### WHAT YOU ARE ASKED TO DO
Your answer should consist solely of the lines from the one holding "The width and" through the final line of the entries, reproduced exactly and without pictures.

### Dataset records
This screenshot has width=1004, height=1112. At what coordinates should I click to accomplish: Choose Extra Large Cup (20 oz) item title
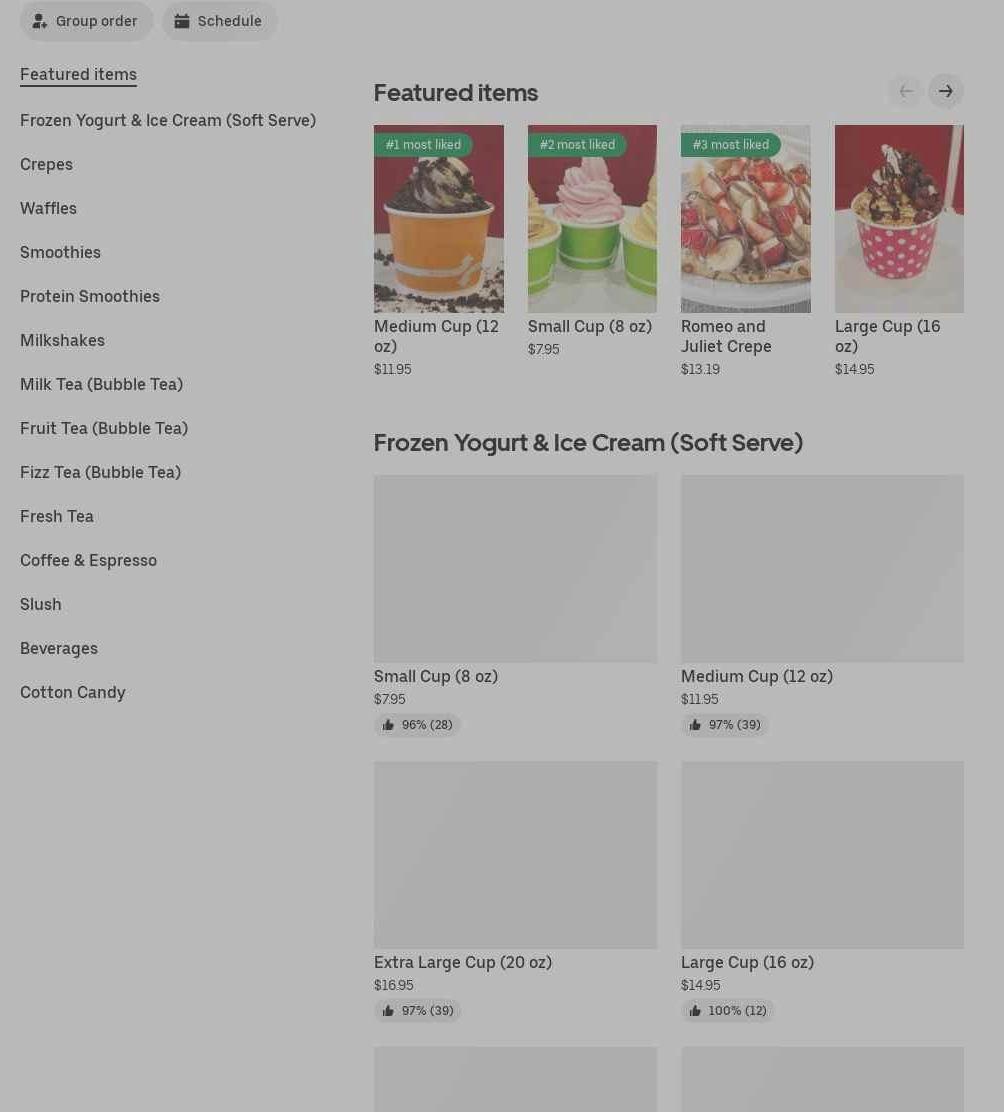(x=463, y=962)
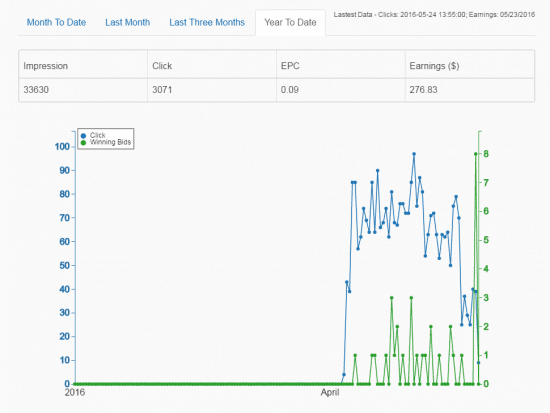This screenshot has width=550, height=413.
Task: Toggle the Click series legend label
Action: pyautogui.click(x=98, y=135)
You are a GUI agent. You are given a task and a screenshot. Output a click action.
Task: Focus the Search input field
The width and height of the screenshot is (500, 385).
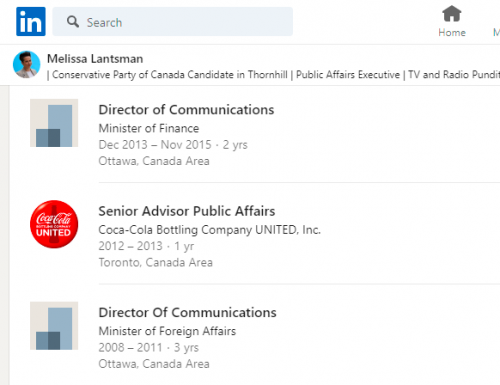pyautogui.click(x=173, y=22)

### WRITTEN RESPONSE
The width and height of the screenshot is (500, 385).
pyautogui.click(x=173, y=22)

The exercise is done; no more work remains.